• Task directions
Please turn all of the lines below into a JSON list of strings, one string per line, leaving out any blank lines.

• Record list
···

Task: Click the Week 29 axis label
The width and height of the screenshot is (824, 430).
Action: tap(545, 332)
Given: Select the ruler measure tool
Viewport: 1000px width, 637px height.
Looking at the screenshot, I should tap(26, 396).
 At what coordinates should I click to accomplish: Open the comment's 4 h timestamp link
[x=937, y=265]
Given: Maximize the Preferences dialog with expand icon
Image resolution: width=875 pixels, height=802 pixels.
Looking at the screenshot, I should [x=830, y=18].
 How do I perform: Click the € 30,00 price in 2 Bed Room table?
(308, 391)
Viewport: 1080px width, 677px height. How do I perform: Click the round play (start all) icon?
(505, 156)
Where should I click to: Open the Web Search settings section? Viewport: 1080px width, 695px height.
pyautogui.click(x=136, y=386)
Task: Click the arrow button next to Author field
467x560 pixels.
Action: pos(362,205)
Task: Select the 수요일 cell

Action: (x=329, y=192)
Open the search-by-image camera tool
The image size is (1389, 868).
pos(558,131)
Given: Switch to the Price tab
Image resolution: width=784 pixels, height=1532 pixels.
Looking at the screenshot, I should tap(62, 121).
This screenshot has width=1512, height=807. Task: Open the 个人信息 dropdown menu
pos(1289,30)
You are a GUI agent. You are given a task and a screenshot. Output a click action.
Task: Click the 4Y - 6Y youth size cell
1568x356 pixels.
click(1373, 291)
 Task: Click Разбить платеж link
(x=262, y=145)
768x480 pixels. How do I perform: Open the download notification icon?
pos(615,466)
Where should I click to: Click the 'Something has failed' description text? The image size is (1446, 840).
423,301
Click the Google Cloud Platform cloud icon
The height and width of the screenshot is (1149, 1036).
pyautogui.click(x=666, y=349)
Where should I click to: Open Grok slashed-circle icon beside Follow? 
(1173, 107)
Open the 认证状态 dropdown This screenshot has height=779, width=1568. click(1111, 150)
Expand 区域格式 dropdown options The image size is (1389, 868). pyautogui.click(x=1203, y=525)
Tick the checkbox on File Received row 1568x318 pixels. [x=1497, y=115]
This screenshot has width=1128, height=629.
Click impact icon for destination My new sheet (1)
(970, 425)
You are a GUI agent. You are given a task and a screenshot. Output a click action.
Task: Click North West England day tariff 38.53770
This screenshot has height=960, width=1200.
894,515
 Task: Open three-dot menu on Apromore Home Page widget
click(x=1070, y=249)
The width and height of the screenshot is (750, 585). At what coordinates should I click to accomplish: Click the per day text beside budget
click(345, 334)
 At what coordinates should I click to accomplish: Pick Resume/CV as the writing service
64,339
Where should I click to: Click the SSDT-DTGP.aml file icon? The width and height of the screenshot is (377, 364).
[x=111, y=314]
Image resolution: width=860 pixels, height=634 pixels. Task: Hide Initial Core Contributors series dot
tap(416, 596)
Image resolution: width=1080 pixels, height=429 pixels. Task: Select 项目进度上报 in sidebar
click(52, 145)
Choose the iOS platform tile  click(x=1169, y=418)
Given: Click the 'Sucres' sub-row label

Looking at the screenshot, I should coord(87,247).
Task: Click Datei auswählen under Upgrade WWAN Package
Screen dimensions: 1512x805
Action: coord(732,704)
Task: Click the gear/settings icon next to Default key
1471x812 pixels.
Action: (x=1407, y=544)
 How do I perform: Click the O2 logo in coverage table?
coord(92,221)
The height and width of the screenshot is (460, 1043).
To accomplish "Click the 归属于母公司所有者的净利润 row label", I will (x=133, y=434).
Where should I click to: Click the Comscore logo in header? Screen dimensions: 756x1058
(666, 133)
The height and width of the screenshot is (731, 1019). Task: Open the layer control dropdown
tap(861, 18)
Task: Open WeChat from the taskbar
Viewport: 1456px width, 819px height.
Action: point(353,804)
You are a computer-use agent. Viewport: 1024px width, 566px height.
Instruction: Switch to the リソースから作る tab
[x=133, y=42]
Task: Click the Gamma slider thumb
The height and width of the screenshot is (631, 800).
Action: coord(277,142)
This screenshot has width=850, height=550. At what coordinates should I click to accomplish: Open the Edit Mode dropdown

···

• Reply
[
  "Task: Click the Week 29 axis label",
  "The width and height of the screenshot is (824, 430).",
  "Action: tap(545, 332)",
  "Given: Select the ruler measure tool",
  "Viewport: 1000px width, 637px height.",
  "Looking at the screenshot, I should tap(26, 396).",
  " At what coordinates should I click to accomplish: Open the comment's 4 h timestamp link",
  "[x=937, y=265]",
  "Given: Maximize the Preferences dialog with expand icon",
  "Image resolution: width=875 pixels, height=802 pixels.",
  "Looking at the screenshot, I should [x=830, y=18].",
  " How do I perform: Click the € 30,00 price in 2 Bed Room table?",
  "(308, 391)",
  "Viewport: 1080px width, 677px height. How do I perform: Click the round play (start all) icon?",
  "(505, 156)",
  "Where should I click to: Open the Web Search settings section? Viewport: 1080px width, 695px height.",
  "pyautogui.click(x=136, y=386)",
  "Task: Click the arrow button next to Author field",
  "467x560 pixels.",
  "Action: pos(362,205)",
  "Task: Select the 수요일 cell",
  "Action: (x=329, y=192)",
  "Open the search-by-image camera tool",
  "The image size is (1389, 868).",
  "pos(558,131)",
  "Given: Switch to the Price tab",
  "Image resolution: width=784 pixels, height=1532 pixels.",
  "Looking at the screenshot, I should tap(62, 121).",
  "This screenshot has width=1512, height=807. Task: Open the 个人信息 dropdown menu",
  "pos(1289,30)",
  "You are a GUI agent. You are given a task and a screenshot. Output a click action.",
  "Task: Click the 4Y - 6Y youth size cell",
  "1568x356 pixels.",
  "click(1373, 291)",
  " Task: Click Разбить платеж link",
  "(x=262, y=145)",
  "768x480 pixels. How do I perform: Open the download notification icon?",
  "pos(615,466)",
  "Where should I click to: Click the 'Something has failed' description text? The image size is (1446, 840).",
  "423,301",
  "Click the Google Cloud Platform cloud icon",
  "The height and width of the screenshot is (1149, 1036).",
  "pyautogui.click(x=666, y=349)",
  "Where should I click to: Open Grok slashed-circle icon beside Follow? ",
  "(1173, 107)",
  "Open the 认证状态 dropdown This screenshot has height=779, width=1568. click(1111, 150)",
  "Expand 区域格式 dropdown options The image size is (1389, 868). pyautogui.click(x=1203, y=525)",
  "Tick the checkbox on File Received row 1568x318 pixels. [x=1497, y=115]",
  "This screenshot has width=1128, height=629.",
  "Click impact icon for destination My new sheet (1)",
  "(970, 425)",
  "You are a GUI agent. You are given a task and a screenshot. Output a click action.",
  "Task: Click North West England day tariff 38.53770",
  "This screenshot has height=960, width=1200.",
  "894,515",
  " Task: Open three-dot menu on Apromore Home Page widget",
  "click(x=1070, y=249)",
  "The width and height of the screenshot is (750, 585). At what coordinates should I click to accomplish: Click the per day text beside budget",
  "click(345, 334)",
  " At what coordinates should I click to accomplish: Pick Resume/CV as the writing service",
  "64,339",
  "Where should I click to: Click the SSDT-DTGP.aml file icon? The width and height of the screenshot is (377, 364).",
  "[x=111, y=314]",
  "Image resolution: width=860 pixels, height=634 pixels. Task: Hide Initial Core Contributors series dot",
  "tap(416, 596)",
  "Image resolution: width=1080 pixels, height=429 pixels. Task: Select 项目进度上报 in sidebar",
  "click(52, 145)",
  "Choose the iOS platform tile  click(x=1169, y=418)",
  "Given: Click the 'Sucres' sub-row label",
  "Looking at the screenshot, I should coord(87,247).",
  "Task: Click Datei auswählen under Upgrade WWAN Package",
  "Screen dimensions: 1512x805",
  "Action: coord(732,704)",
  "Task: Click the gear/settings icon next to Default key",
  "1471x812 pixels.",
  "Action: (x=1407, y=544)",
  " How do I perform: Click the O2 logo in coverage table?",
  "coord(92,221)",
  "The height and width of the screenshot is (460, 1043).",
  "To accomplish \"Click the 归属于母公司所有者的净利润 row label\", I will (x=133, y=434).",
  "Where should I click to: Click the Comscore logo in header? Screen dimensions: 756x1058",
  "(666, 133)",
  "The height and width of the screenshot is (731, 1019). Task: Open the layer control dropdown",
  "tap(861, 18)",
  "Task: Open WeChat from the taskbar",
  "Viewport: 1456px width, 819px height.",
  "Action: point(353,804)",
  "You are a computer-use agent. Viewport: 1024px width, 566px height.",
  "Instruction: Switch to the リソースから作る tab",
  "[x=133, y=42]",
  "Task: Click the Gamma slider thumb",
  "The height and width of the screenshot is (631, 800).",
  "Action: coord(277,142)",
  "This screenshot has width=850, height=550. At what coordinates should I click to accomplish: Open the Edit Mode dropdown"
]